══ EXCERPTED DATA
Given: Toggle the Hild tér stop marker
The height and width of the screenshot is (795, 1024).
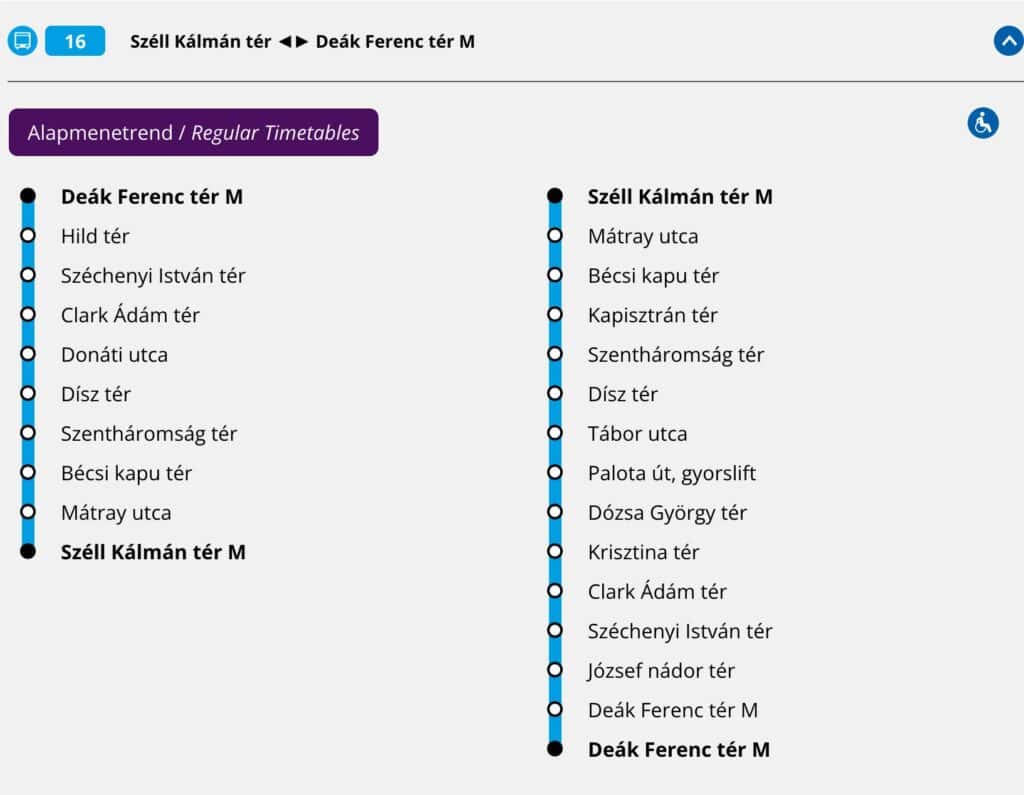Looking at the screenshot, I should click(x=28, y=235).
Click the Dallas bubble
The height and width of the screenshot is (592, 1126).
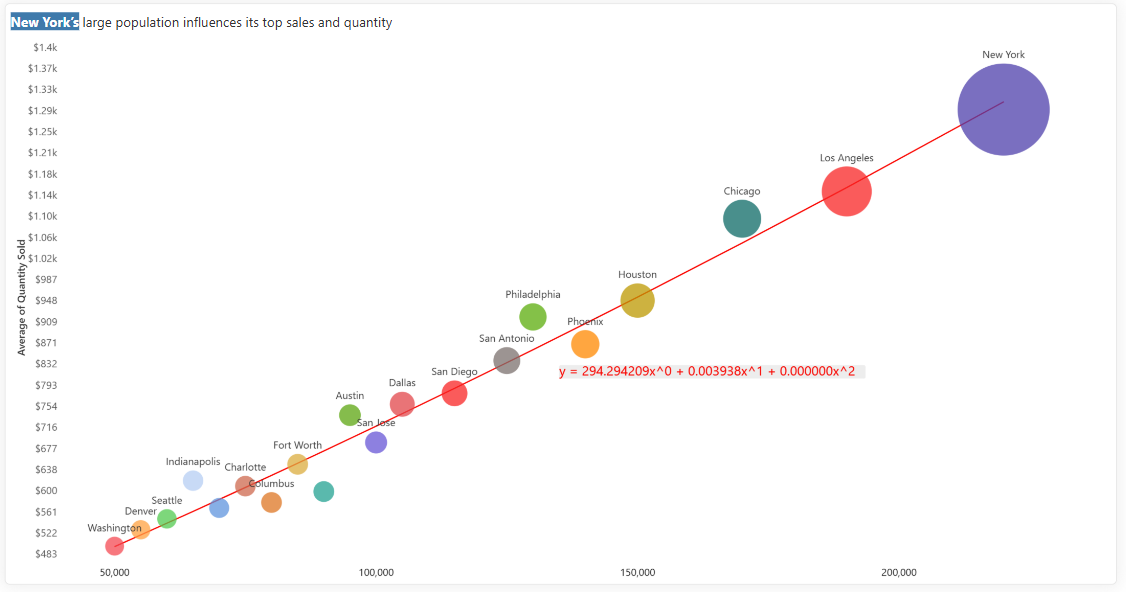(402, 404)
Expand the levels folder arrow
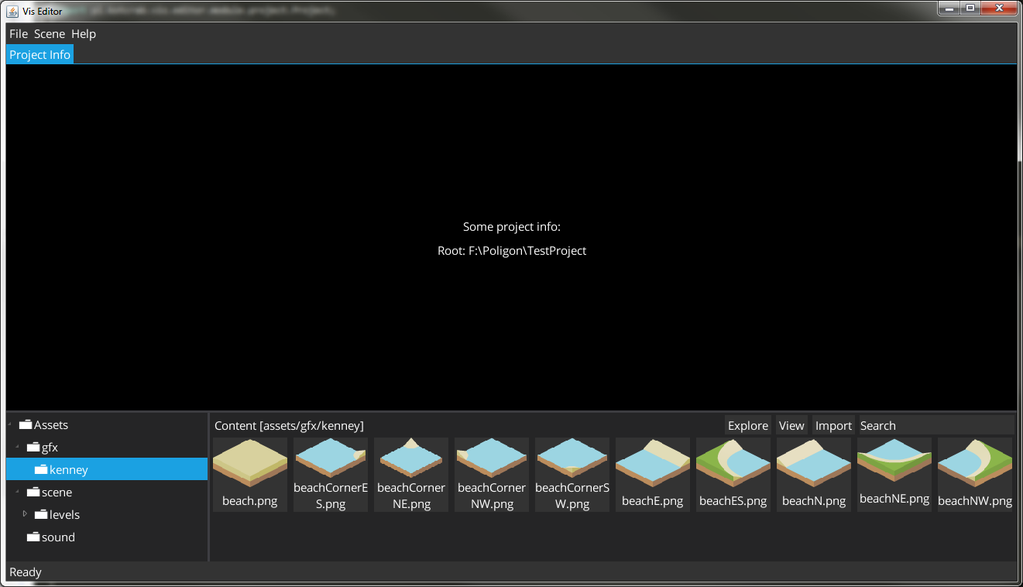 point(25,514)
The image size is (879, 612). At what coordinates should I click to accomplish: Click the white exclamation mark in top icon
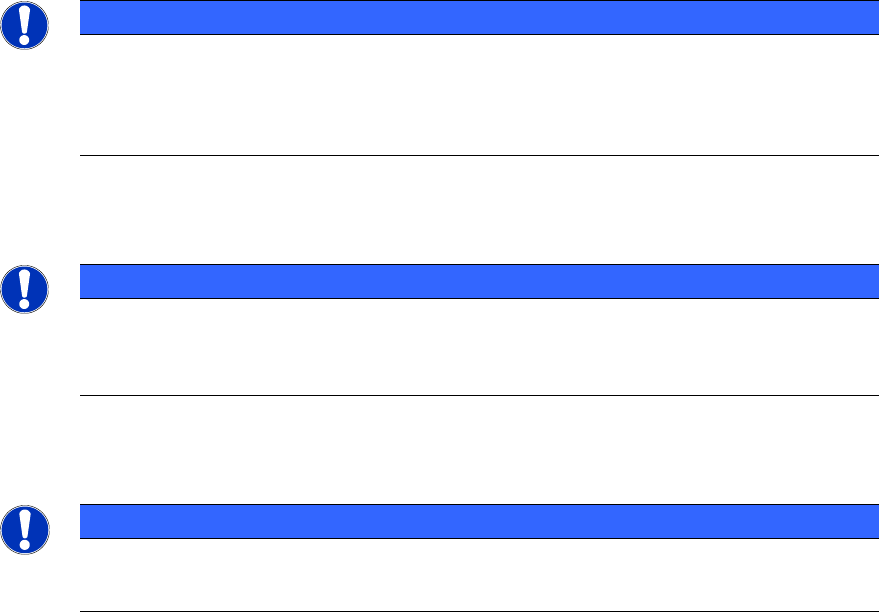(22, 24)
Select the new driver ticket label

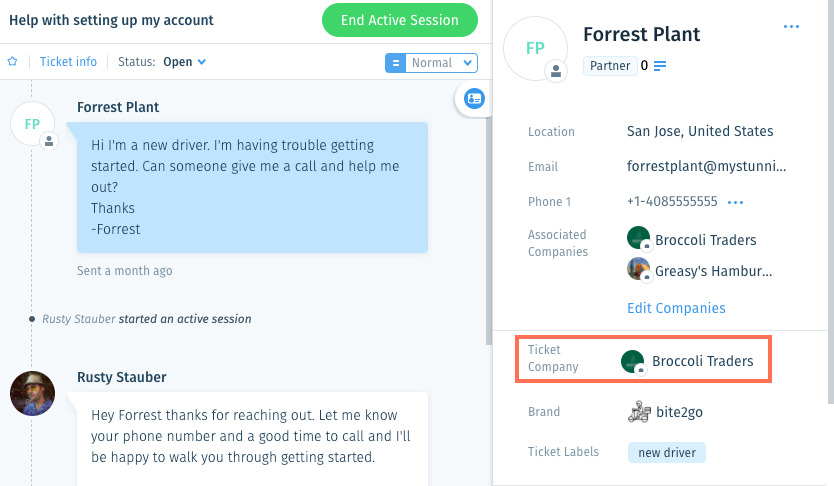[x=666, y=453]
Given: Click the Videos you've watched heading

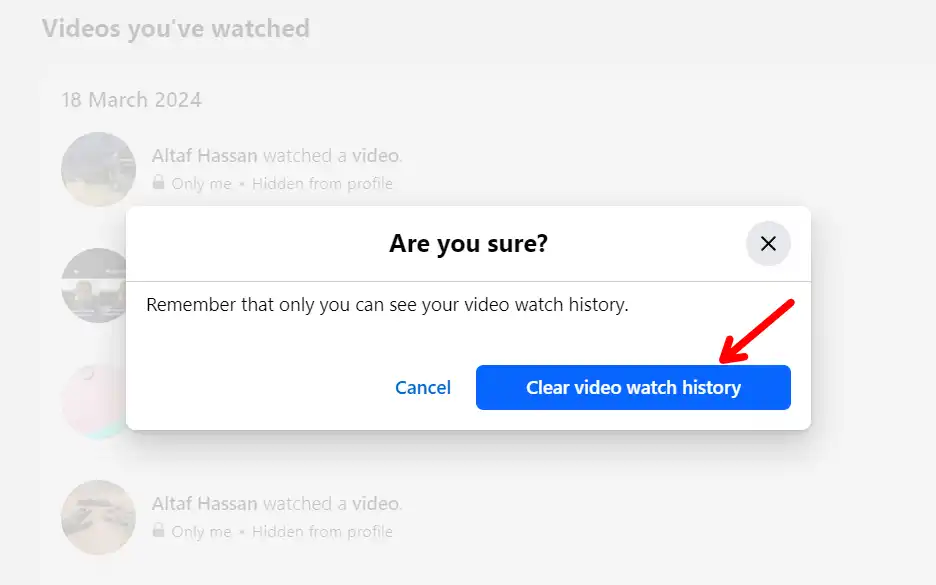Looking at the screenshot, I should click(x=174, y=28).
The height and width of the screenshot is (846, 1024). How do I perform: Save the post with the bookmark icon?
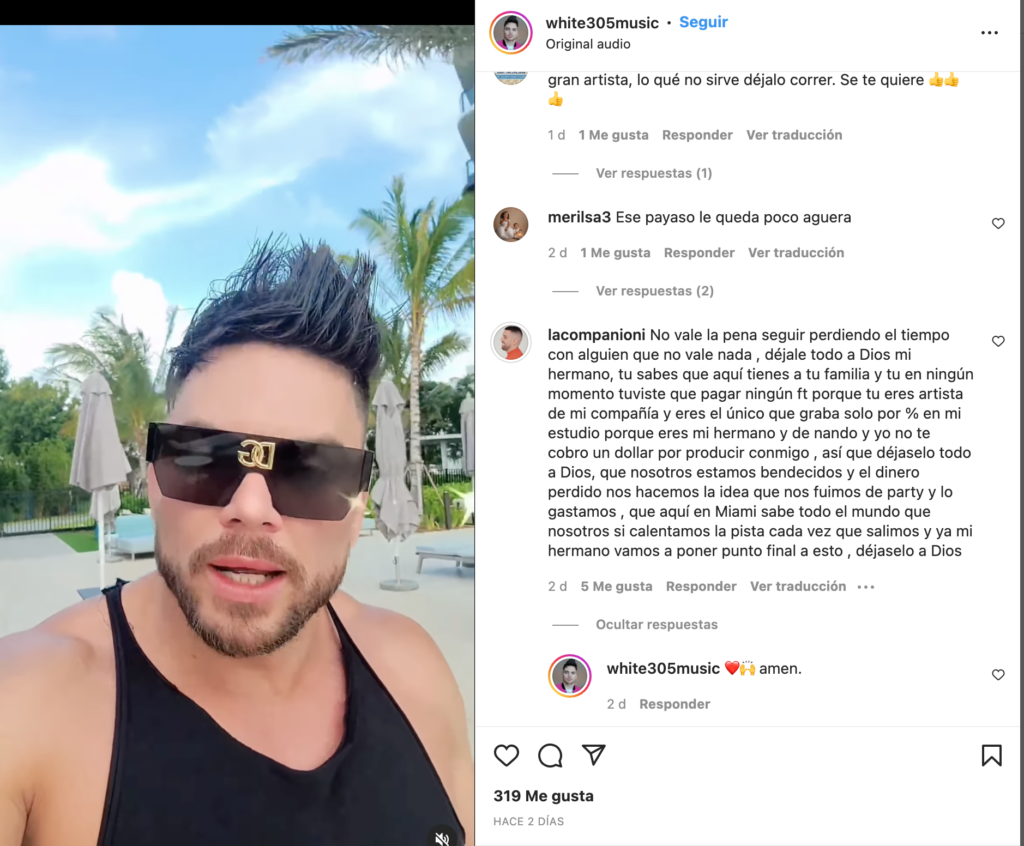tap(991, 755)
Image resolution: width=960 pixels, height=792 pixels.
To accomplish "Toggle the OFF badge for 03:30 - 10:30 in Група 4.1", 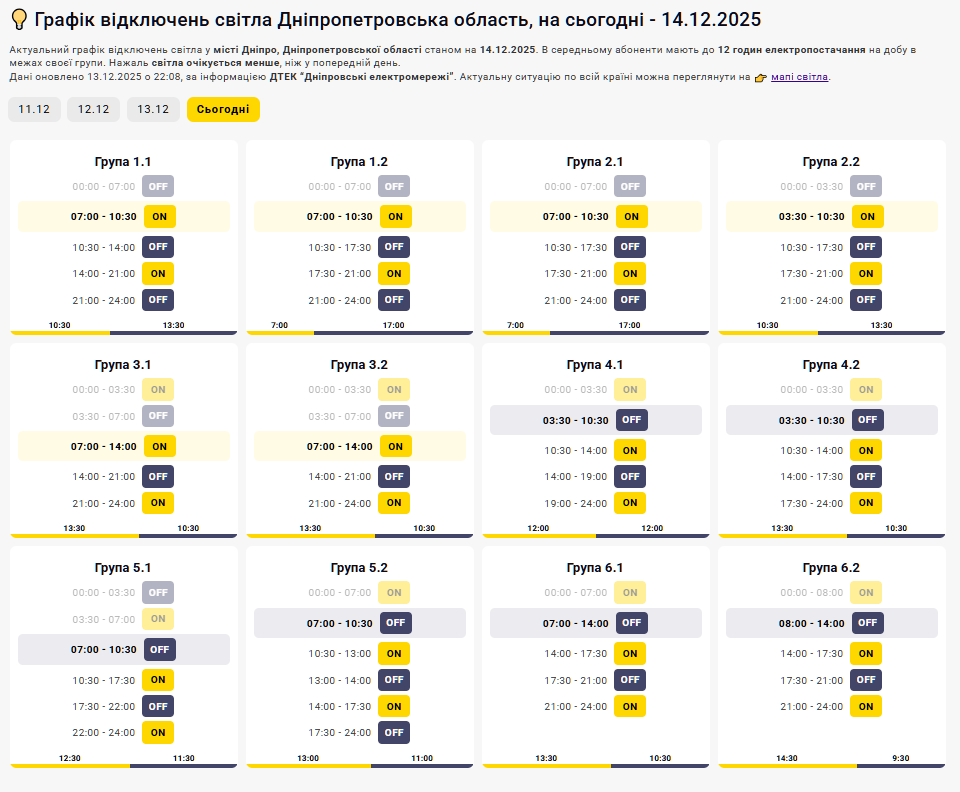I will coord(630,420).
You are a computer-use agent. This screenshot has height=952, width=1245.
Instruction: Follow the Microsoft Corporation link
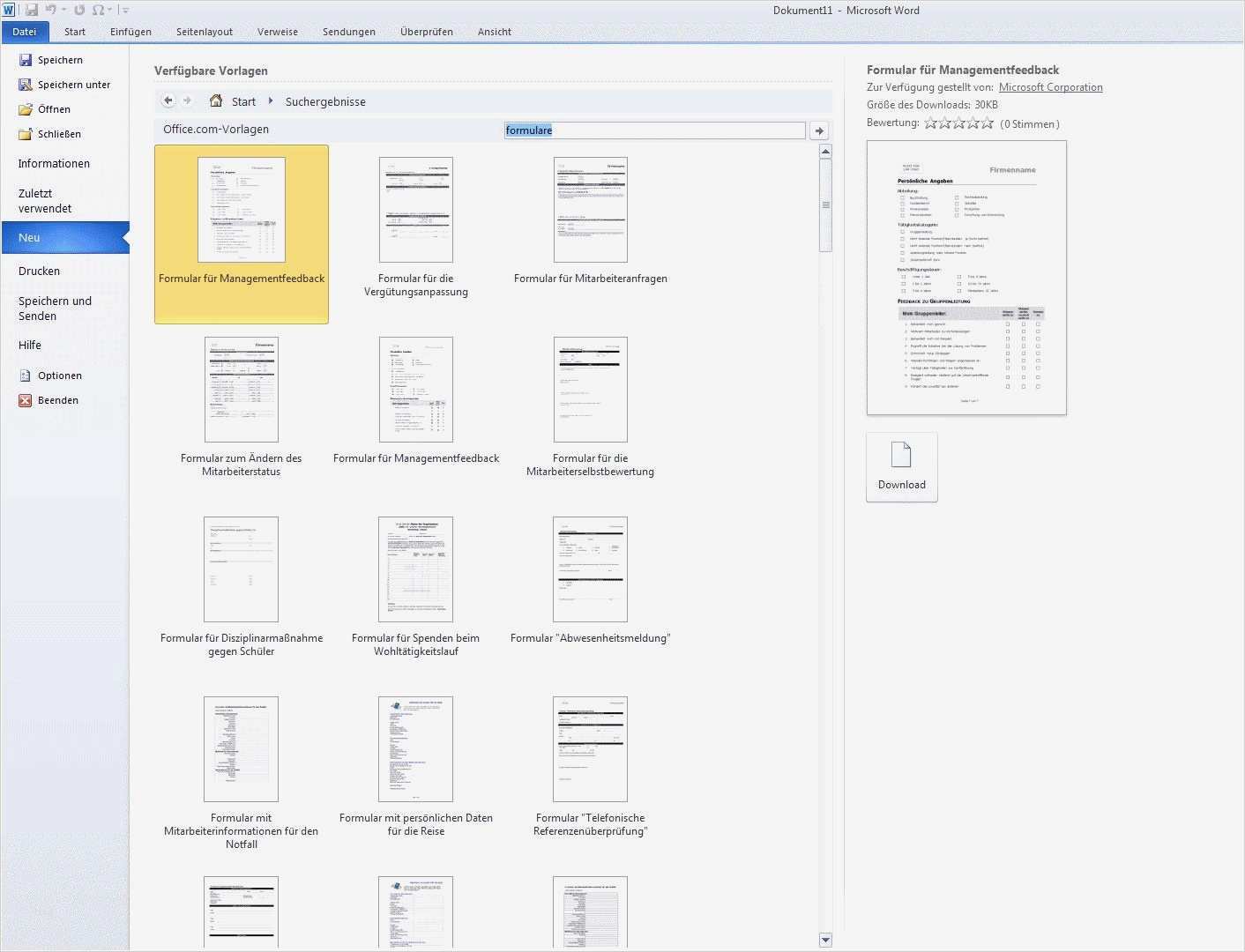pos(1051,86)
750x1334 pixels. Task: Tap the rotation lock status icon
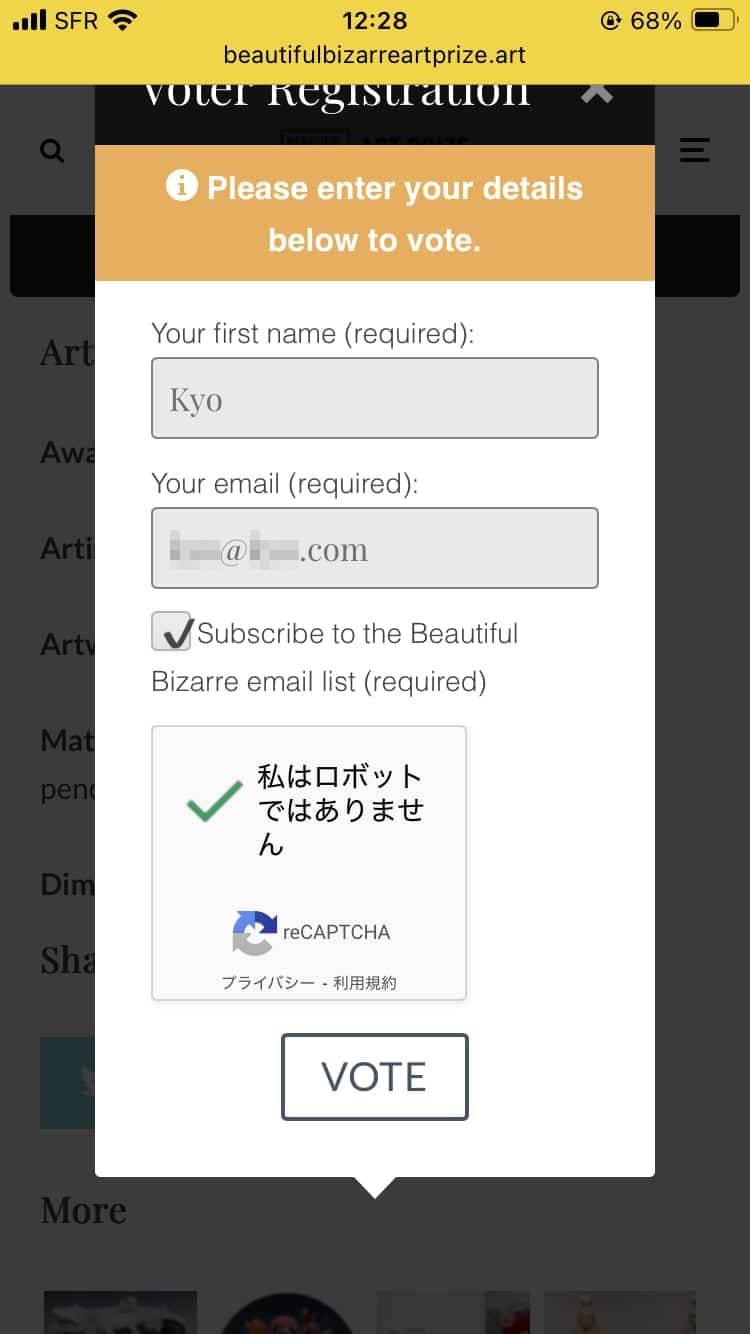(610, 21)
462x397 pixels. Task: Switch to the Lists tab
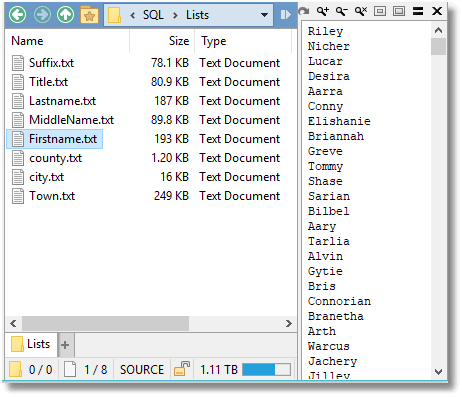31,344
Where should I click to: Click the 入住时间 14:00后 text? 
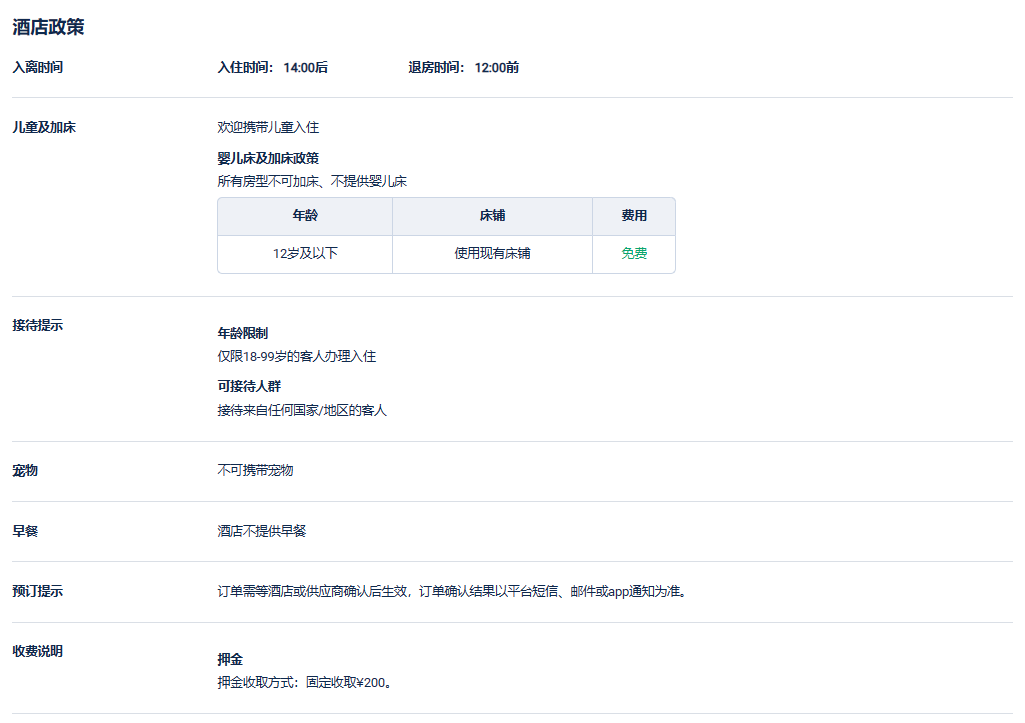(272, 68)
════
How many of the lines above contain the string "height", counting case? Reply with only the number.

> RESULT
5